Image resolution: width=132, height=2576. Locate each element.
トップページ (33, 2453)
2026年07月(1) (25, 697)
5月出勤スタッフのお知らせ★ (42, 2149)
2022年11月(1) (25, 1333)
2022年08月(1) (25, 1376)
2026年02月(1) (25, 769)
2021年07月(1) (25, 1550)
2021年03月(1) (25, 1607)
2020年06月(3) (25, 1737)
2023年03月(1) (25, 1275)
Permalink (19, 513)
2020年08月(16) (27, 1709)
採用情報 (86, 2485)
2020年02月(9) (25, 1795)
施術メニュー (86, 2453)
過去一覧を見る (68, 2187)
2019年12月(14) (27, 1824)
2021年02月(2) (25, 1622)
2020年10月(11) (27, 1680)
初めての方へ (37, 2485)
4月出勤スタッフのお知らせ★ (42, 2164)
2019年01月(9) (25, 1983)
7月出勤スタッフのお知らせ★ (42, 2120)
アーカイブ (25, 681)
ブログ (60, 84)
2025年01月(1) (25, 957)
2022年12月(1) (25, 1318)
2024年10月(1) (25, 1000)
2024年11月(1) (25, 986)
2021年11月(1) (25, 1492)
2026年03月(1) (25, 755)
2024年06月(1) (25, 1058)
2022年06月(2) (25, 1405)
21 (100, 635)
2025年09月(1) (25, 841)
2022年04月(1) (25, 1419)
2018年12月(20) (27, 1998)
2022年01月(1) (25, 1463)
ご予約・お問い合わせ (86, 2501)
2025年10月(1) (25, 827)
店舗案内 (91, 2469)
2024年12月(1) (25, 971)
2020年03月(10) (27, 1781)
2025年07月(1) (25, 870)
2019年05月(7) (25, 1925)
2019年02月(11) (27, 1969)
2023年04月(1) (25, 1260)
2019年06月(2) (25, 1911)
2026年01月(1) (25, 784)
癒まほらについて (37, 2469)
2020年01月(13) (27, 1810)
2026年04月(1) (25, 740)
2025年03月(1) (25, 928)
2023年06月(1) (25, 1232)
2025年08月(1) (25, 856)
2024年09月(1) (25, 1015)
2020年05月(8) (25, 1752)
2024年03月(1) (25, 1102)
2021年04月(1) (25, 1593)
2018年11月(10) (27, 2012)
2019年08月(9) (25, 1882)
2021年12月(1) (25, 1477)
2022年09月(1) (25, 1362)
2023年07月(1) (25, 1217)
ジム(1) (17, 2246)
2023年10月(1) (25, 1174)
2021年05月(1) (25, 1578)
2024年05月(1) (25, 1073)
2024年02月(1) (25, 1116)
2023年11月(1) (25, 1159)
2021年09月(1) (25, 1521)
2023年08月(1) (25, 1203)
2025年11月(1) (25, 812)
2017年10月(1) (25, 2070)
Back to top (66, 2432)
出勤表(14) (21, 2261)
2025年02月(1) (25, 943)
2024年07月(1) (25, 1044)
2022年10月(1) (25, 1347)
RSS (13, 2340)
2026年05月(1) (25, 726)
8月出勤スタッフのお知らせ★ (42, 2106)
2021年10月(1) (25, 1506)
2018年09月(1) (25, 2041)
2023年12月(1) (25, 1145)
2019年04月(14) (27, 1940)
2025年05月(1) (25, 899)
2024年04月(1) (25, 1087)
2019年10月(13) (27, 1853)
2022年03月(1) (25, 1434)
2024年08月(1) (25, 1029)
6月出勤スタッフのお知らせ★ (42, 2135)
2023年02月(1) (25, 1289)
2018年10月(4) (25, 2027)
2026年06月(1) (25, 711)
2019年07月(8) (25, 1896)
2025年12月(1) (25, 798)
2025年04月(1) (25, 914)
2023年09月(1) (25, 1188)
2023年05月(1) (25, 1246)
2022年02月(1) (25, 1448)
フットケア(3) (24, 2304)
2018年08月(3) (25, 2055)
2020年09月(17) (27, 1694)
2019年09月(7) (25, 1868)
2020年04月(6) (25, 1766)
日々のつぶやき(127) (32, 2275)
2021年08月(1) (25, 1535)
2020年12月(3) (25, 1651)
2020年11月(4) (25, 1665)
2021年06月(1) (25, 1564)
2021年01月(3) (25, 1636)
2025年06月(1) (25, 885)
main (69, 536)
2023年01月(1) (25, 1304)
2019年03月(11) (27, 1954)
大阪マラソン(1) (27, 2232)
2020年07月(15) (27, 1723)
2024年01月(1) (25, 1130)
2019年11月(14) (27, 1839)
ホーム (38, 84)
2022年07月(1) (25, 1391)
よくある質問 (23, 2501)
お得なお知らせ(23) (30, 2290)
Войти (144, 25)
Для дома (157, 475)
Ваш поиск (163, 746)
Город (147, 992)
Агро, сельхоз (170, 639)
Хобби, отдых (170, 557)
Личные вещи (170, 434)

++++++++++++++++++++

[Directions] Each line from the top of the listing down to and including the one containing "過去一覧を見る (68, 2187)" should be transcribed exactly; nothing else is to be output.

[Exercise output]
Image resolution: width=132, height=2576. Locate each element.
トップページ (33, 2453)
2026年07月(1) (25, 697)
5月出勤スタッフのお知らせ★ (42, 2149)
2022年11月(1) (25, 1333)
2022年08月(1) (25, 1376)
2026年02月(1) (25, 769)
2021年07月(1) (25, 1550)
2021年03月(1) (25, 1607)
2020年06月(3) (25, 1737)
2023年03月(1) (25, 1275)
Permalink (19, 513)
2020年08月(16) (27, 1709)
採用情報 (86, 2485)
2020年02月(9) (25, 1795)
施術メニュー (86, 2453)
過去一覧を見る (68, 2187)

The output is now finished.